Anatomy of Next: Dan Widmaier // Material Advance, Part One

  • What does Bolt Threads do? Bolt Threads makes materials from nature that are high performance and hard to extract. We develop technology that makes the production of these materials possible. 

  • We use genetic engineering to make products: An example is turning yeast into spider silk factories. All yeast comes from old yeast. We take a current strain of yeast and add the DNA of a spider. The yeast now produces the protein of interest at scale. Spider silk is higher performance [and better] than anything we can make from a barrel of oil. Given the right conditions the yeast will duplicate themselves every 4 hours. You get exponential growth.

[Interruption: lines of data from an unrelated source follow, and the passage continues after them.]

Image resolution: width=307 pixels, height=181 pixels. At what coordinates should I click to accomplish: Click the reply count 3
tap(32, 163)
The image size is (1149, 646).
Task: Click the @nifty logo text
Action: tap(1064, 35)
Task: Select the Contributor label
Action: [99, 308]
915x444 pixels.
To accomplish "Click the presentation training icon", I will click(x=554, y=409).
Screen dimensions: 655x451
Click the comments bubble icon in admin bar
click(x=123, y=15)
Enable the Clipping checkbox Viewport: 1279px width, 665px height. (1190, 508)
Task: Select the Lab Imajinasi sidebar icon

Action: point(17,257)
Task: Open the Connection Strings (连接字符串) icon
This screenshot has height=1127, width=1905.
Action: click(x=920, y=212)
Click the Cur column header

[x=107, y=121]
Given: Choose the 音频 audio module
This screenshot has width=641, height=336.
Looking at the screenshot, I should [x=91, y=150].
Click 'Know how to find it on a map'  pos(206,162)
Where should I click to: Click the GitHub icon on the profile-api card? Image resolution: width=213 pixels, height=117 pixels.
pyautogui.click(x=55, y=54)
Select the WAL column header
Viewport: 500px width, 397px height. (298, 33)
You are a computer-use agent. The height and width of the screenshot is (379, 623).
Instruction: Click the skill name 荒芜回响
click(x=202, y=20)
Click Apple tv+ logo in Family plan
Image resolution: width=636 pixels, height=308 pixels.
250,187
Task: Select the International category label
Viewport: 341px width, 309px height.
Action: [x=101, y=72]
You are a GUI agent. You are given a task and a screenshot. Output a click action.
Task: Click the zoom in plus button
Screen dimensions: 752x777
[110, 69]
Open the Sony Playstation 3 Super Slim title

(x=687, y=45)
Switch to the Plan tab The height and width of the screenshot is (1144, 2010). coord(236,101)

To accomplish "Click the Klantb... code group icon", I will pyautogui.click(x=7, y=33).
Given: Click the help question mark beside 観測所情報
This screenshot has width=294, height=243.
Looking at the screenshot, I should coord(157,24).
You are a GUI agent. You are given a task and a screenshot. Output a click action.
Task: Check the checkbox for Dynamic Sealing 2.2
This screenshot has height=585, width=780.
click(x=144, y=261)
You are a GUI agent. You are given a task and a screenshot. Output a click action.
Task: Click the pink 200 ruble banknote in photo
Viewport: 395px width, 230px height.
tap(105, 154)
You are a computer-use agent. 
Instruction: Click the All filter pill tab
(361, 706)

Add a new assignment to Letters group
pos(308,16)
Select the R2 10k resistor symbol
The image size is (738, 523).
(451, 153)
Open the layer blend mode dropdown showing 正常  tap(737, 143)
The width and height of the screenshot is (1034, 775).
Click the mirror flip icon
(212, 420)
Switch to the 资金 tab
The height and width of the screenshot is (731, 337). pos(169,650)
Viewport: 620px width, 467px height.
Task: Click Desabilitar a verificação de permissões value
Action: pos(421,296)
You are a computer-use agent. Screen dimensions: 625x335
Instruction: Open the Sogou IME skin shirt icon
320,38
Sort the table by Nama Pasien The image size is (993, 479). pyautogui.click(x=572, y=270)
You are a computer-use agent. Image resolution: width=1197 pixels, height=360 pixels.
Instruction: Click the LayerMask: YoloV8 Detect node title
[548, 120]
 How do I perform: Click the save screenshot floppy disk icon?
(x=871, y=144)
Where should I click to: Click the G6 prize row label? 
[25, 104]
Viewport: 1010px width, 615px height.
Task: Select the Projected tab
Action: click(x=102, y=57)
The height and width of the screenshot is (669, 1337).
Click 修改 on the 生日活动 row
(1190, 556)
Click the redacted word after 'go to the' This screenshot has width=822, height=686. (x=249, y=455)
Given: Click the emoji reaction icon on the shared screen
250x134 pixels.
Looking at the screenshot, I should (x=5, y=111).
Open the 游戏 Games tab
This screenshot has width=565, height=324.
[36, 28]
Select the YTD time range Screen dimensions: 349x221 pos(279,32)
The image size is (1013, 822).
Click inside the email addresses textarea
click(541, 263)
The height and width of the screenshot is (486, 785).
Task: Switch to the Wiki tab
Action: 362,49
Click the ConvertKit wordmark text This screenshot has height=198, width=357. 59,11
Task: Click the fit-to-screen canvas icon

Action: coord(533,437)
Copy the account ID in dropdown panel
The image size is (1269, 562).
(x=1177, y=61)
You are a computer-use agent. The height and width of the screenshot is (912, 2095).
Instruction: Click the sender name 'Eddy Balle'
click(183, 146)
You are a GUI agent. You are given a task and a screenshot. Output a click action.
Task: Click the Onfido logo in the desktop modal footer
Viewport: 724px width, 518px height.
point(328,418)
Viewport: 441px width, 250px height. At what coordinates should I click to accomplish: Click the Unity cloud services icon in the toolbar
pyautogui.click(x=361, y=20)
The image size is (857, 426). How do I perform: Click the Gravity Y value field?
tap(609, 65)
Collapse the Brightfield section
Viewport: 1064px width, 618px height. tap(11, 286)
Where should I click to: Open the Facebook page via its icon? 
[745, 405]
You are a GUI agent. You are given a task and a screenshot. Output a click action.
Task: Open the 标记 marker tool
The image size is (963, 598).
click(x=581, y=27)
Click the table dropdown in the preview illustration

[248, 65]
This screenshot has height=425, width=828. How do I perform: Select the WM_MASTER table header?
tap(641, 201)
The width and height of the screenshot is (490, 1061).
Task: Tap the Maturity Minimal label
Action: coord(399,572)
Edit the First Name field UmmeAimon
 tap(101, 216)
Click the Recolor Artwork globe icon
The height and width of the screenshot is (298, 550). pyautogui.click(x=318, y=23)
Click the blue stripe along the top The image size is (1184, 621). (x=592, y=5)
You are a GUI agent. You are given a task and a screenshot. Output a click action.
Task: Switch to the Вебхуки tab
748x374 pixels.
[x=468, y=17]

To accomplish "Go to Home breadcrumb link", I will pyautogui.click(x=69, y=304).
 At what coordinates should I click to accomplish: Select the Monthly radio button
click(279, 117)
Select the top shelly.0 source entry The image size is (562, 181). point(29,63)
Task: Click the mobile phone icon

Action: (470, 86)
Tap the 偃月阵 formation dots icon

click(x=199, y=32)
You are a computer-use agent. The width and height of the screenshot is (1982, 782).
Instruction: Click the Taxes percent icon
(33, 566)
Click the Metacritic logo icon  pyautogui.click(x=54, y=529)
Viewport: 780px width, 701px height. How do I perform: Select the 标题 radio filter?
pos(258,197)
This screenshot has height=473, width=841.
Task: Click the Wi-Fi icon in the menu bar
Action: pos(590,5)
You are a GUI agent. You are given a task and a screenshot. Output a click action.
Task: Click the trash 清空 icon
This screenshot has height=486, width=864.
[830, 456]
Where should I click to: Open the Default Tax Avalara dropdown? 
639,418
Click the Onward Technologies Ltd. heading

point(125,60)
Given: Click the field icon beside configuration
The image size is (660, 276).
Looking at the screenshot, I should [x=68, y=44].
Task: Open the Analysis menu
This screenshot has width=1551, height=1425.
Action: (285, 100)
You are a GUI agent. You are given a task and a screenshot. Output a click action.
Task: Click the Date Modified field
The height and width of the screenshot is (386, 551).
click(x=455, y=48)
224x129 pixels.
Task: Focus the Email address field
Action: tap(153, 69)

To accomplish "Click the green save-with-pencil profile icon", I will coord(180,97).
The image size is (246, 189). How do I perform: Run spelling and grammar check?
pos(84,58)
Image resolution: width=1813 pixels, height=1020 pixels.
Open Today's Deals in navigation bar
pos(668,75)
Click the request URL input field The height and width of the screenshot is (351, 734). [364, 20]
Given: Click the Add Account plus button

  • The broader idea: Before we go reinventing the world, let’s take a careful look at what already exists [in nature].

  • Biology shows us what is possible. We are never chasing something impossible because biology already solved the problem: That is a totally different way to think about what materials can be developed. You don’t have to go figure out what is possible. The world tells you what is possible. Now we figure out how to make it work.

  • The massive advantage of biology as a manufacturing technology: There has been 3.5 billion years of life spreading to every niche of the environment. No matter how extreme. To survive in those extremes organisms will evolve a material to solve a problem. Spider silk is one example. The adhesives barnacles use to attach themselves to a ship is another example. Each has a performance niche that evolution adapted in to.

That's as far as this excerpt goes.